(What to produce): Lay out everything from the line containing "Describe the element" down to the line containing "at that location." as a Markdown table with the columns Row (the row number) and Line (the line itself). Skip blank lines and leave the pictures out.

[Collection entries]
--- START ---

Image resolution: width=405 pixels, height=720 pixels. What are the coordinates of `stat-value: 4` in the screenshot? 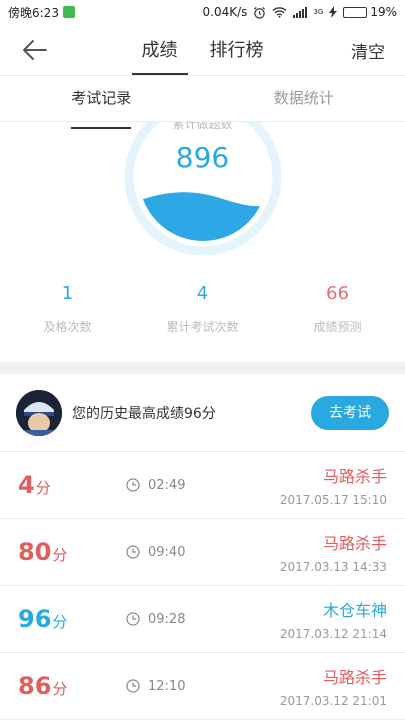 It's located at (202, 294).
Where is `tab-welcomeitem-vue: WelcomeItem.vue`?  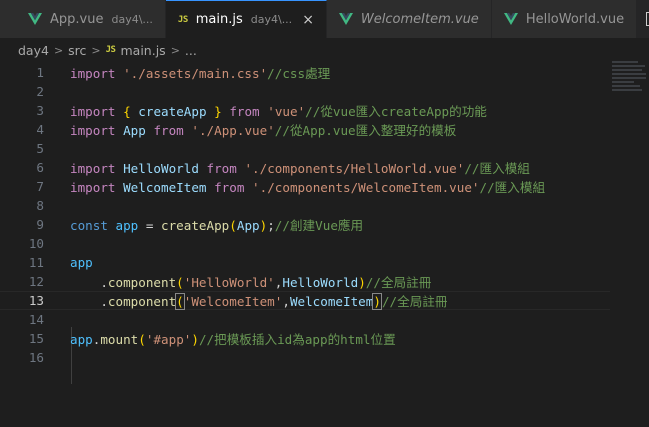
tab-welcomeitem-vue: WelcomeItem.vue is located at coordinates (409, 19).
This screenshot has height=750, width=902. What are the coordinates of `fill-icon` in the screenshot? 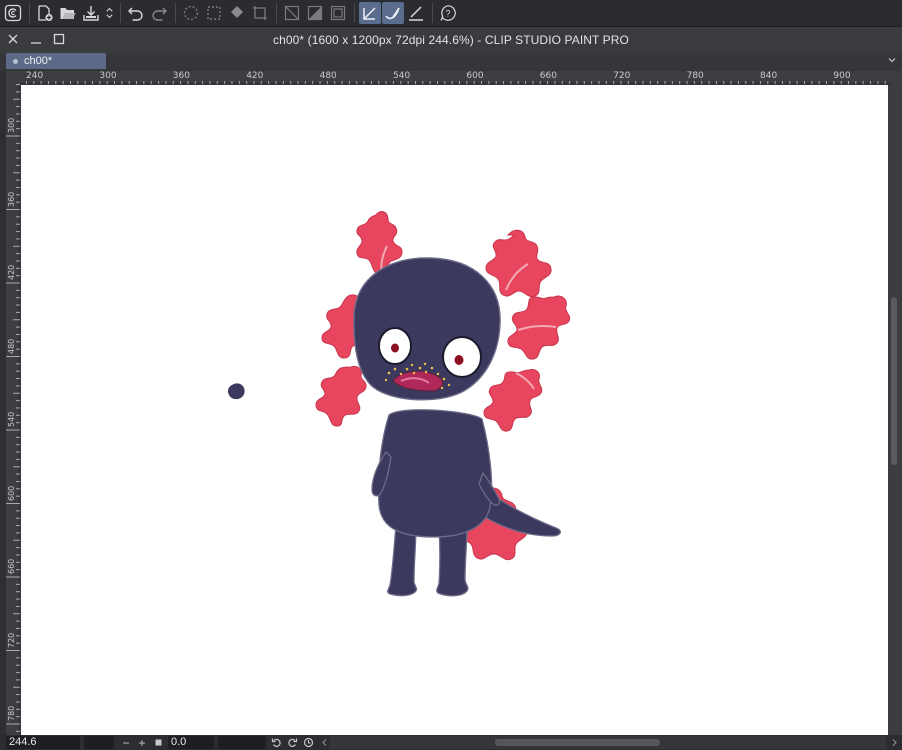 It's located at (237, 13).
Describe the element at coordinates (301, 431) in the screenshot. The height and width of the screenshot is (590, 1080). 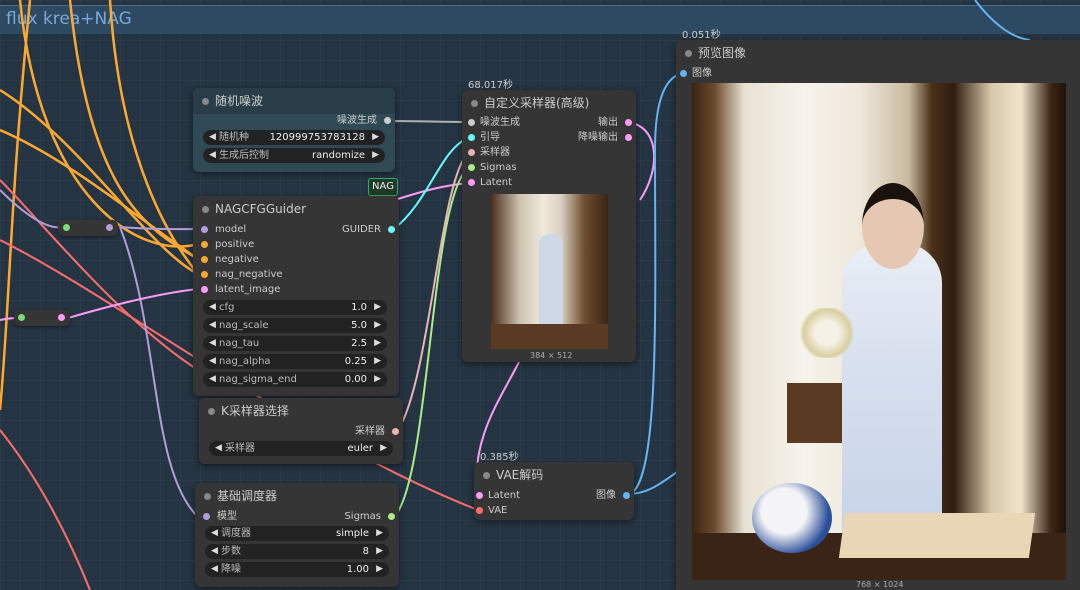
I see `node-ksampler-select: K采样器选择 采样器 ◀ 采样器 euler ▶` at that location.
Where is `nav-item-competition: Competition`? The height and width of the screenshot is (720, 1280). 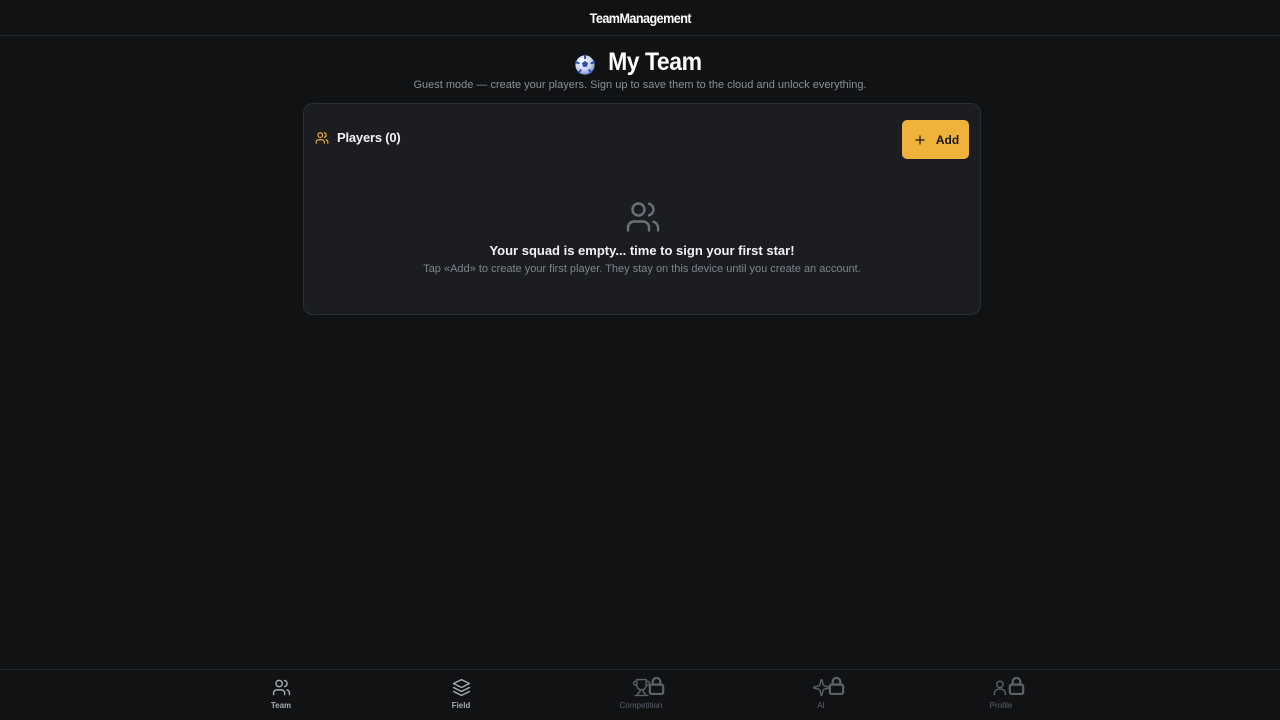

--- END ---

(Result for this task):
| Row | Line |
|---|---|
| 1 | Describe the element at coordinates (301, 431) in the screenshot. The height and width of the screenshot is (590, 1080).  |
| 2 | I see `node-ksampler-select: K采样器选择 采样器 ◀ 采样器 euler ▶` at that location. |